## Exercise
Replace "GUI agent" with "desktop assistant" wherever it appears in the data below, and give back every line with nothing else changed.

## Exercise data
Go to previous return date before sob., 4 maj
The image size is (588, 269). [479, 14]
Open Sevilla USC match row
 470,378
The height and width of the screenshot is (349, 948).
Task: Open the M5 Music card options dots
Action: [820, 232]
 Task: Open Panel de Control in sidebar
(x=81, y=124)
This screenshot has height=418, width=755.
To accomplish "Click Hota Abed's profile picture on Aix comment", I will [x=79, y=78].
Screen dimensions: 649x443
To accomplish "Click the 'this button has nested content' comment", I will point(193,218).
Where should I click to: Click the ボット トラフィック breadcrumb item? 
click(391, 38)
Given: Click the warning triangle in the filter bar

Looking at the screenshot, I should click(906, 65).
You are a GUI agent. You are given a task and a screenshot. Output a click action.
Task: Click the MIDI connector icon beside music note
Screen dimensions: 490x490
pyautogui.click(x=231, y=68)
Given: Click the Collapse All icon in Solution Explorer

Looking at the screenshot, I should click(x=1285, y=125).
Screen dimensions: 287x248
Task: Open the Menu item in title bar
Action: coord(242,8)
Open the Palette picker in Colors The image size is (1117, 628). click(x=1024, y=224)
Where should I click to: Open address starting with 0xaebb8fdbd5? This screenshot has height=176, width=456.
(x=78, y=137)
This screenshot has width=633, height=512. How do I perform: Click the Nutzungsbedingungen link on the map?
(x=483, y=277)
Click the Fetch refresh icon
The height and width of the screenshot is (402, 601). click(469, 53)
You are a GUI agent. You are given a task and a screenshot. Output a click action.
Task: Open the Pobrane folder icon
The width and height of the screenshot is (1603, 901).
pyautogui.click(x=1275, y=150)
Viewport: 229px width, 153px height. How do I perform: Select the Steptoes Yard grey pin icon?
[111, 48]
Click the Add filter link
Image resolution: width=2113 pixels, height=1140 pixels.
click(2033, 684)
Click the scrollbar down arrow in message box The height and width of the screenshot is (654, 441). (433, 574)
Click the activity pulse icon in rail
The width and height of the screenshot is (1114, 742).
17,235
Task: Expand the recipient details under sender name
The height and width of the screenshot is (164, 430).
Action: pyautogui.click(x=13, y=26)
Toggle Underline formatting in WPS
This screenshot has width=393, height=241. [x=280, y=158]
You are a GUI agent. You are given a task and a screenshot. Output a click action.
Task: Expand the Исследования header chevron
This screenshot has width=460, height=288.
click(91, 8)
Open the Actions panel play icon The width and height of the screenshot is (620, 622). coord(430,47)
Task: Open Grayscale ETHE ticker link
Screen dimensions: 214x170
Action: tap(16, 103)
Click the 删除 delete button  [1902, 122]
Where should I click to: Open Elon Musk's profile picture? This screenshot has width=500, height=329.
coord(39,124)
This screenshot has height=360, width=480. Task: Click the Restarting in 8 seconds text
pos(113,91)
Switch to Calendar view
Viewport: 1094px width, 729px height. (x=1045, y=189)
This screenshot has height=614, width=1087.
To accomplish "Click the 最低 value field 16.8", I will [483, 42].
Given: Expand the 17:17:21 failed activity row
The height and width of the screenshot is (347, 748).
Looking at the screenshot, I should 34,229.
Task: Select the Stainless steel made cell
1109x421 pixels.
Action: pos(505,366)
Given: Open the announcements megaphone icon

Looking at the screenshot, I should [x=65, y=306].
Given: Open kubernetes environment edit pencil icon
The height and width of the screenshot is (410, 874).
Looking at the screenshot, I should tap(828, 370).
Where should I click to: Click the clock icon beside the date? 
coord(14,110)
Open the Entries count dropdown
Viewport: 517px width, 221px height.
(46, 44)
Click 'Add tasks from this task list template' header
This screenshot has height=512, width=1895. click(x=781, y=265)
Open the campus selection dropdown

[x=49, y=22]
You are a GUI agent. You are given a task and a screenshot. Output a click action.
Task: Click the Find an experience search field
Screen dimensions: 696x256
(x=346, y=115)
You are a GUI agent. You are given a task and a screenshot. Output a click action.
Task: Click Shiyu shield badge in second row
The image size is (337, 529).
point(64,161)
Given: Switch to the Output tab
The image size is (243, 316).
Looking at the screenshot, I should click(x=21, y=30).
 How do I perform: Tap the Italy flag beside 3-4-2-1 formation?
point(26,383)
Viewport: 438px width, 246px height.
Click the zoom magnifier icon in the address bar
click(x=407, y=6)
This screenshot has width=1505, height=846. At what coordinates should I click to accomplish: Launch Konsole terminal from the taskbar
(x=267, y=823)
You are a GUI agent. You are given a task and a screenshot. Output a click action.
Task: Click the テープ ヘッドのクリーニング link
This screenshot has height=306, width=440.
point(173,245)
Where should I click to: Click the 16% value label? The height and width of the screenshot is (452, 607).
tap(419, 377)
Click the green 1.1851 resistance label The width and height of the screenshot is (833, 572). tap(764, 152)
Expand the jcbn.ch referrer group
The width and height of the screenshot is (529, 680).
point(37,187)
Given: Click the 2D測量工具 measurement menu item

## Solved problem
Go to previous return date before sob., 4 maj
The image size is (588, 269). [479, 14]
Open Sevilla USC match row
 470,378
The height and width of the screenshot is (349, 948).
Task: Open the M5 Music card options dots
Action: [820, 232]
 Task: Open Panel de Control in sidebar
(x=81, y=124)
This screenshot has height=418, width=755.
To accomplish "Click Hota Abed's profile picture on Aix comment", I will [x=79, y=78].
Screen dimensions: 649x443
To accomplish "Click the 'this button has nested content' comment", I will point(193,218).
Where should I click to: Click the ボット トラフィック breadcrumb item? 
click(391, 38)
Given: Click the warning triangle in the filter bar

Looking at the screenshot, I should click(906, 65).
You are a desktop assistant. You are given a task and a screenshot. Output a click action.
Task: Click the MIDI connector icon beside music note
Screen dimensions: 490x490
pyautogui.click(x=231, y=68)
Given: Click the Collapse All icon in Solution Explorer

Looking at the screenshot, I should click(x=1285, y=125).
Screen dimensions: 287x248
Task: Open the Menu item in title bar
Action: coord(242,8)
Open the Palette picker in Colors The image size is (1117, 628). click(x=1024, y=224)
Where should I click to: Open address starting with 0xaebb8fdbd5? This screenshot has height=176, width=456.
(x=78, y=137)
This screenshot has width=633, height=512. How do I perform: Click the Nutzungsbedingungen link on the map?
(x=483, y=277)
Click the Fetch refresh icon
The height and width of the screenshot is (402, 601). click(469, 53)
You are a desktop assistant. You are given a task and a screenshot. Output a click action.
Task: Open the Pobrane folder icon
The width and height of the screenshot is (1603, 901).
pyautogui.click(x=1275, y=150)
Viewport: 229px width, 153px height. How do I perform: Select the Steptoes Yard grey pin icon?
[111, 48]
Click the Add filter link
Image resolution: width=2113 pixels, height=1140 pixels.
click(2033, 684)
Click the scrollbar down arrow in message box The height and width of the screenshot is (654, 441). (433, 574)
Click the activity pulse icon in rail
The width and height of the screenshot is (1114, 742).
17,235
Task: Expand the recipient details under sender name
The height and width of the screenshot is (164, 430).
Action: pyautogui.click(x=13, y=26)
Toggle Underline formatting in WPS
This screenshot has width=393, height=241. [x=280, y=158]
You are a desktop assistant. You are given a task and a screenshot. Output a click action.
Task: Expand the Исследования header chevron
This screenshot has width=460, height=288.
click(91, 8)
Open the Actions panel play icon The width and height of the screenshot is (620, 622). coord(430,47)
Task: Open Grayscale ETHE ticker link
Screen dimensions: 214x170
Action: tap(16, 103)
Click the 删除 delete button  [1902, 122]
Where should I click to: Open Elon Musk's profile picture? This screenshot has width=500, height=329.
coord(39,124)
This screenshot has height=360, width=480. Task: Click the Restarting in 8 seconds text
pos(113,91)
Switch to Calendar view
Viewport: 1094px width, 729px height. (x=1045, y=189)
This screenshot has height=614, width=1087.
To accomplish "Click the 最低 value field 16.8", I will [483, 42].
Given: Expand the 17:17:21 failed activity row
The height and width of the screenshot is (347, 748).
Looking at the screenshot, I should 34,229.
Task: Select the Stainless steel made cell
1109x421 pixels.
Action: pos(505,366)
Given: Open the announcements megaphone icon

Looking at the screenshot, I should [x=65, y=306].
Given: Open kubernetes environment edit pencil icon
The height and width of the screenshot is (410, 874).
Looking at the screenshot, I should tap(828, 370).
Where should I click to: Click the clock icon beside the date? 
coord(14,110)
Open the Entries count dropdown
Viewport: 517px width, 221px height.
(46, 44)
Click 'Add tasks from this task list template' header
This screenshot has height=512, width=1895. click(x=781, y=265)
Open the campus selection dropdown

[x=49, y=22]
You are a desktop assistant. You are given a task and a screenshot. Output a click action.
Task: Click the Find an experience search field
Screen dimensions: 696x256
(x=346, y=115)
You are a desktop assistant. You are given a task and a screenshot. Output a click action.
Task: Click Shiyu shield badge in second row
The image size is (337, 529).
point(64,161)
Given: Switch to the Output tab
The image size is (243, 316).
Looking at the screenshot, I should click(x=21, y=30).
 How do I perform: Tap the Italy flag beside 3-4-2-1 formation?
point(26,383)
Viewport: 438px width, 246px height.
Click the zoom magnifier icon in the address bar
click(x=407, y=6)
This screenshot has width=1505, height=846. At what coordinates should I click to accomplish: Launch Konsole terminal from the taskbar
(x=267, y=823)
You are a desktop assistant. You are given a task and a screenshot. Output a click action.
Task: Click the テープ ヘッドのクリーニング link
This screenshot has height=306, width=440.
point(173,245)
Where should I click to: Click the 16% value label? The height and width of the screenshot is (452, 607).
tap(419, 377)
Click the green 1.1851 resistance label The width and height of the screenshot is (833, 572). tap(764, 152)
Expand the jcbn.ch referrer group
The width and height of the screenshot is (529, 680).
point(37,187)
Given: Click the 2D測量工具 measurement menu item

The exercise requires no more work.